No importa, ten confianza, dibuja esto: en el rompiente de Kalim se volatilizarán todos los mundos, Mundolecu, Tessamundo, Neocosmos, Maguiverso, todos. No habrá más azafatas ni agentes de policía ni maletas perdidas ni siemprencendidas diciendo lo debido ni azulejos llamándote a gritos ni cuadernos exigiéndote. Pasarán los años con dulzura, el estómago adiposo se desprenderá de ti, de la calvicie brotarán mechones californianos, te casarás con una jovencita de piel de cuero, tendréis hijos, seréis felices, jugaréis al mahjong sobre la tarima de la cabaña. El mar seguirá ocupando el lugar del mar. La roca donde la roca, cada cosa en su sitio, el pasaporte escondido en una vara de bambú, el mar moliendo muy frío la roca, las yemas de tus dedos percibiendo la trashumancia mágica del plancton, la migración invisible de los pensamientos, como versos esculpidos en el mihrab en el que rezan los hombrecitos que te odian y conspiran para arrancarte los testículos y dárselos de merienda a los perros; primero la disidencia rebelde en la selva; luego el entusiasmo de las arengas en las mezquitas clandestinas; pronto la furia contra las corporaciones occidentales, el contagio de la doctrina, la represión y la exhibición de los mártires, los atentados terribles, el ataque a las embajadas, el cierre de la frontera, ya no quedan antros ni chicas en Pitbong, el Gobierno recomienda a todos los extranjeros que salgan del país pero al rompiente de Kalim no llegan los avisos ni los periódicos ni las patrullas sino el enredo de algas que la tormenta arroja, el rastro de las tortugas en la arena durante el desove; no hay estampidas ni saqueos en el arrecife sino marejadas y migración microscópica, eufonía, ciclo; ni la mujercita de la piel de cuero ni tú sabéis nada de esos hombres que gritan y ensucian la tarima con sus botas, os arrastran por la espesura, os arrojan sobre las rodadas de sus coches. Antes de que tus pulmones revienten como neumáticos ves el bullicio de pequeñas manos y pequeños pies que tus hijos forman en la presa de alguno de ellos.
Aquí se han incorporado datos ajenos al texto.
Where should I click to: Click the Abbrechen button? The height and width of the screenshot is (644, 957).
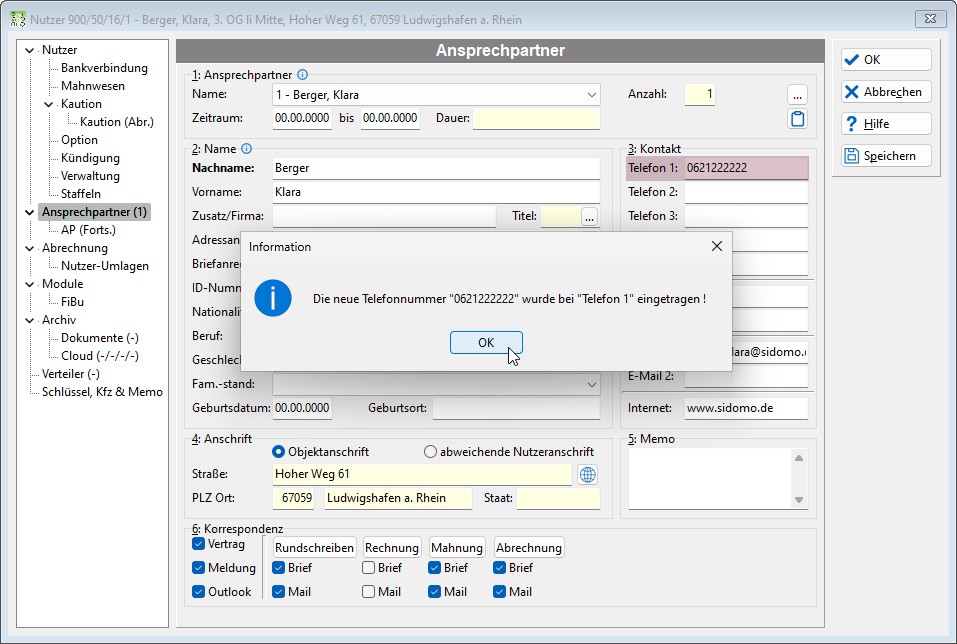(886, 92)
Sin ti, cada cosa seguirá en su sitio. El mar en el lugar del mar, la roca donde la roca, la mesa bien ordenada, tu cuaderno abierto y esponjoso: el Sr. Alto y Locuaz declamando versículos, engrandeciéndose en las fotografías; la Sra. Amable Dos murmurando el salmo sin convicción, desgarrada por el diente de la culpa; el Hombre del Cráneo Enroscado cautivo en la granja, reprendido por la Mujer con Cara de Niña cada vez que olvida tomar una de sus píldoras; la Mujer del Vestido Recatado, invisible y dócil, pintando pastorcitos de escayola, azul para los ojos, amarillo para el pelo; la mamá de Magui abrazada al tronco de baobab que el torrente no desgarra; Magui y Lecu, bellos y turbios, inmóviles en la parada del autobús radial, el olor a detrito arrugando sus narices; y en el banco de plástico, con un gato mugroso sobre las rodillas,

toda asombro

vida ojos

amor manos

alegría

canta y juega

ríe ríe

una niña una

niña

que a veces se despierta y siente miedo y desciende de su camita y camina a ciegas y llega a la habitación donde los rizos (los de ella) se enroscan en los dedos (los de él), y en la curva del cuello (el de ella) busca acomodo una nariz (la de él), y los dos se aman y respiran y arrullan, y la niña se acurruca en la cesta, y el gato duerme fuera de casa.